And it is not meant to be kept under a pillow. It is an essential tool for understanding the foundational concepts of parliamentary practice and procedure and its guidance should be sought on a regular basis. Why don’t they apply the guidelines therein and prevent the parliamentary system from decay and destruction?
Thomas Erskine May (1815-1886), who had joined the House of Commons in the United Kingdom as Assistant Librarian in 1831 (at the age of 16), had risen up through the ranks, having eventually ended up as the most senior official, the Clerk of the House (1871-1886). He had been nominated to the staff by the then Speaker, Manners Sutton. Treatise written by May had been venerated with biblical solemnity since it was first published in 1844.
The Treatise had subsequently ceased to be the work of May. It is now an expression of the collective wisdom of the clerks throughout history. It is also an account of developments that had taken place in parliamentary practice and procedure. The clerks since the first identified clerk of the House of Commons could be described as multitasked doyens, such as the advice-giver to the Speaker, the Chief Executive Officer – a technocrat, to say the least.
In Sri Lanka too we continued with the same designation and it was subsequently re-designated in order to add more glamour and prestige as Secretary-General of Parliament.
May had strongly supported the rhetorical view of Parliament as an exemplary deliberative assembly and had praised the freedom of debate in the Westminster Parliament. The rules of Parliament had been designed to afford every legitimate opportunity for discussions, freedom of debate, generous regard for the liberty of individual members and tolerance within the walls of Parliament. He had added that the members nevertheless could be interrupted during the debate by crying “Order! Order!” if the debate was not in line with procedure.
I have seen with my own eyes, having been so very fortunate to serve the Parliament Secretariat for nearly three and a half decades, what happened and who destroyed the Supreme Institution - Parliament.
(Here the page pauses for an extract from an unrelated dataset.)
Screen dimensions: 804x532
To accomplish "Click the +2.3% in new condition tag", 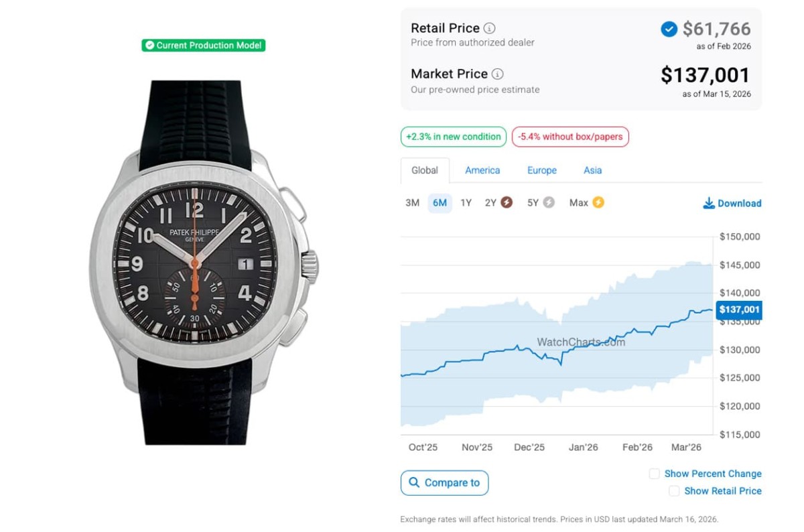I will [x=453, y=137].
In the first place, the Opposition became weak and opportunistic after the promulgation of the executive presidential system. The governments in power altered the structures and systems, quoting the war under emergency rule, which lasted several decades.
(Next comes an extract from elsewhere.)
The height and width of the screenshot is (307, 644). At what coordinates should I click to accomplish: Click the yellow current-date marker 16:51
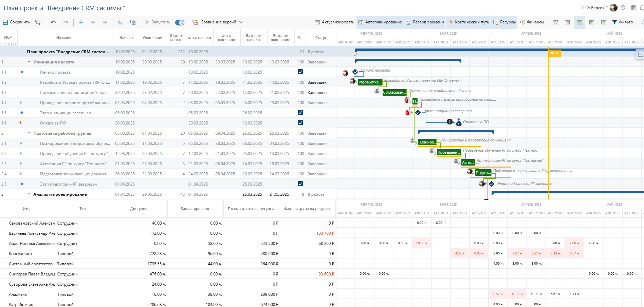pyautogui.click(x=554, y=53)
The floodgates had been opened for ruffians to enter politics. Party leadership overlooked and watered down the need to develop the fundamentals to ensure efficiency, effectiveness, accountability, responsiveness and transparency of the Supreme Institution – Parliament.
Politics became a lucrative business.
The new breed of politicos began showing a dislike and indifference towards their parliamentary duties. Absenteeism in committees became a very regular occurrence. They began defecting from their parties for money and ministerial positions. They started using ill-gotten money in politics, the underworld and muscle power because they lacked morality, character and decency.
Nevertheless, as trustees of people’s combined aspirations, Parliamentarians have a responsibility to forge new tools, develop new mechanisms and espouse human rights causes too. As emissaries of democracy, parliamentarians should also exercise oversight, accountability and transparency of both governmental and non-governmental spheres and ensure that both State and non-State actors do not waver from commitment to a human rights regime.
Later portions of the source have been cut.